While searching for material on global environmental governance for my IPE class--I am the very model of a modern IPE instructor--I came across a very informative piece from Science Daily regarding recession and carbon emissions. The gist of it is as I mentioned above was nary a blip in LDCs' emissions, powered especially by major emerging economies:
The sharp decrease in global carbon dioxide emissions attributed to the worldwide financial crisis in 2009 quickly rebounded in 2010, according to research supported by the Carbon Dioxide Information Analysis Center at the Department of Energy's Oak Ridge National Laboratory. In 2010, emissions reached an all-time high of 9.1 billion tons of carbon, compared with 8.6 billion tons in 2009. The downturn was also followed by milestone carbon dioxide emissions from the developing world's emerging economies. In developing countries, consumption-based emissions, or those emissions associated with the consumption of goods and services, increased 6.1 percent over 2009 and 2010.The news release further argues that the increasing energy intensity of the world economy (more energy inputs needed per GDP of output) accounts for this unpromising pattern. The accompanying graph tells the story. Note that it separates these emissions into production and consumption:
As a result, 2009 marked the first time that developing countries had higher consumption-based emissions than developed countries. "Previously, developed countries released more carbon dioxide, but that's no longer true due to emerging economies in developing countries, such as China and India," said Tom Boden of ORNL's CDIAC. "This trend will likely continue in the future based on current developments."
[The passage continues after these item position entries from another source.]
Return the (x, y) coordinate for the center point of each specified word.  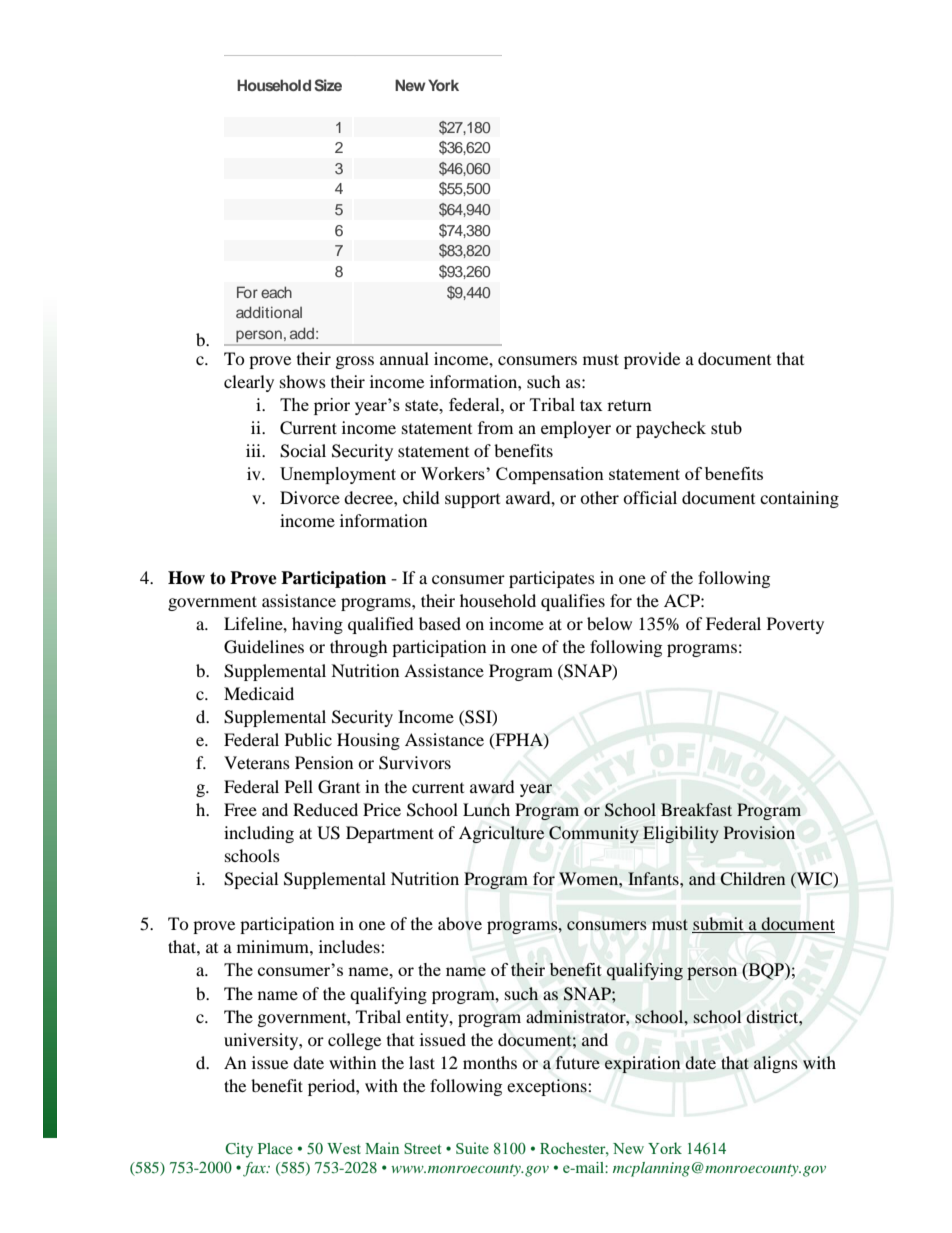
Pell (299, 786)
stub (726, 427)
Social (303, 451)
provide (652, 360)
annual (404, 358)
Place (275, 1148)
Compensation (550, 475)
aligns (776, 1064)
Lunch (486, 809)
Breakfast (696, 809)
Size (328, 85)
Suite (472, 1148)
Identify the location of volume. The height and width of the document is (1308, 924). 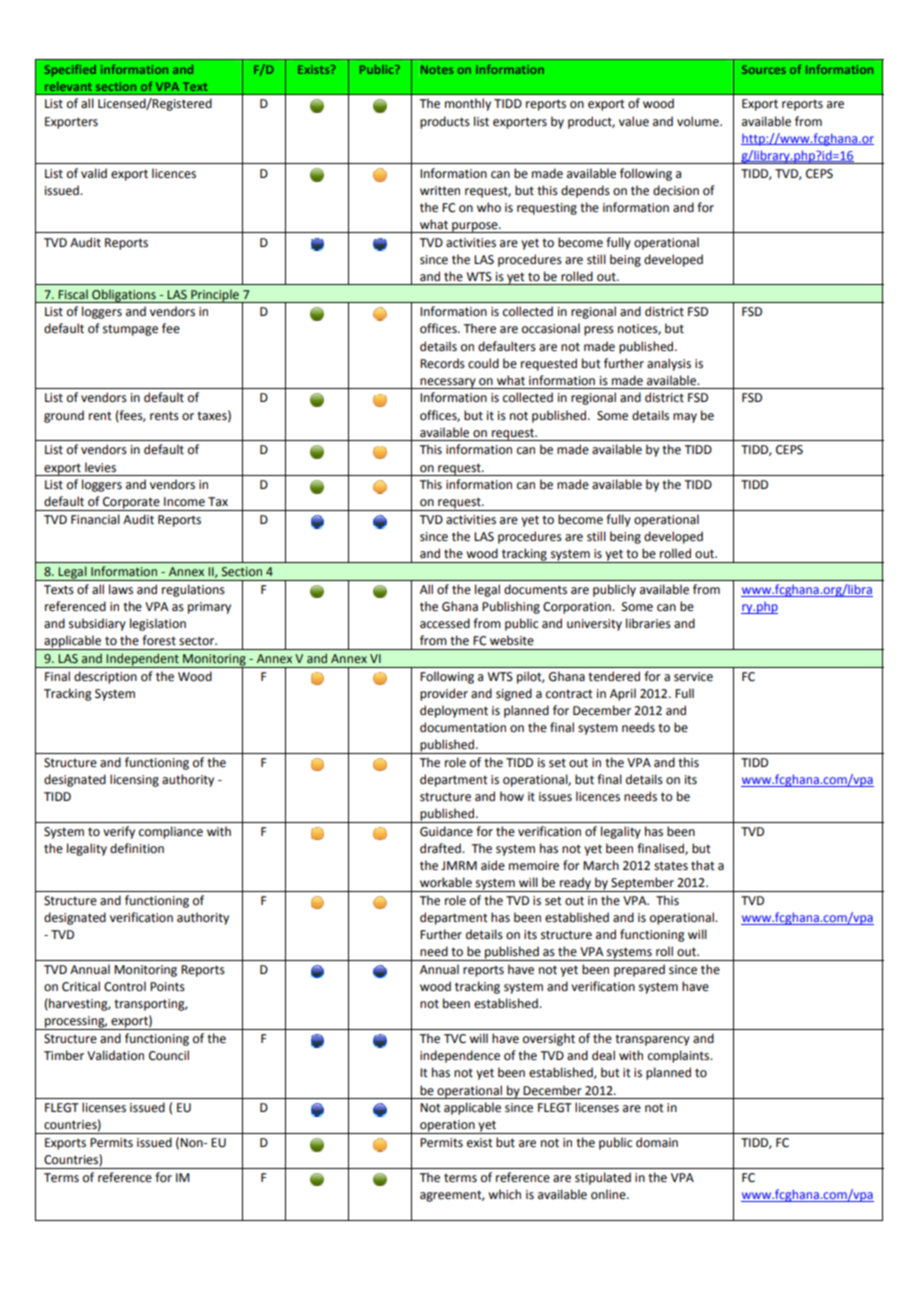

It puts me in a bind. While perhaps unfair to LDCs, the honest truth is that Mother Earth could not care less if these emissions emanate from rich or poor nations.
NOTE: The US Energy Information Administration has specific emissions figures for countries such as superpolluters China and the United States that mirror the findings above. Indeed, the current slowdown in manufacturing activity in China--five straight monthly declines--may bode better for the environment than the global financial crisis did.